Pomegranate disease diagnosis with severity estimation and treatment remedies using deep learning and RAG-based LLM.
A R Revathi, A Arockia Agash
Abstract
Open AccessPomegranate cultivation faces significant challenges due to fruit diseases that significantly impact crop yield and farmer income. Traditional methods for disease detection are often slow and prone to errors, delaying timely intervention. This paper proposes a deep learning-based system for automatic, multi-class disease classification in pomegranates using transfer learning. A dataset comprising 5099 annotated images was used to train and evaluate several CNN models, including DenseNet121, EfficientNetB0V2, MobileNetV2, ResNet50, VGG16, and InceptionV3. DenseNet121 emerged as the top performer, achieving an accuracy of 99.35%. To enhance practical value, a novel Healthy-Based Deviation Scoring (HBDS) method was developed to estimate disease severity using Grad-CAM ++ for lesion localization and Mahalanobis distance-based scoring, followed by Gaussian Mixture Model clustering. The severity predictions of the system were verified against manually labeled images, and the system has shown superior accuracy compared to pixel-based methods.
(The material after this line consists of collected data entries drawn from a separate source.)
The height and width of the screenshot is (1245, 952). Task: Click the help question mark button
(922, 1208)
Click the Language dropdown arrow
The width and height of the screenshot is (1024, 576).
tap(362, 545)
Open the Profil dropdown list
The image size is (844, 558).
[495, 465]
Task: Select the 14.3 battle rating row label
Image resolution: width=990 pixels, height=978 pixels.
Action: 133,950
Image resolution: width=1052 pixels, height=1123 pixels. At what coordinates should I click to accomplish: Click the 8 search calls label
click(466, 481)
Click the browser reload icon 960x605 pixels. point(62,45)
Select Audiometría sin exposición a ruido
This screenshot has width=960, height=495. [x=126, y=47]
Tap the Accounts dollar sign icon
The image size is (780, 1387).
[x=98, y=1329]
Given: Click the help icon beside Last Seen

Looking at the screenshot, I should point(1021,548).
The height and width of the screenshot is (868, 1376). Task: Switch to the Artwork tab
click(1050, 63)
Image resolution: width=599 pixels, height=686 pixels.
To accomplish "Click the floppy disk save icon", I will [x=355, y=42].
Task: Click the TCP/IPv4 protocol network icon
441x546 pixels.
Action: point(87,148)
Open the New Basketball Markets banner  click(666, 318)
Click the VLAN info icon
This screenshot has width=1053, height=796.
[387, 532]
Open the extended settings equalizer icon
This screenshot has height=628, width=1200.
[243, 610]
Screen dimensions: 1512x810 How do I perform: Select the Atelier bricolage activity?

Also, a recommendation module was integrated using a retrieval-augmented language model, which provides disease-specific treatment suggestions based on the predicted severity. The complete pipeline is implemented as a user-friendly web application that delivers real-time diagnosis, severity estimation, and actionable treatment plans, which offer a practical and scalable solution for modern precision agriculture.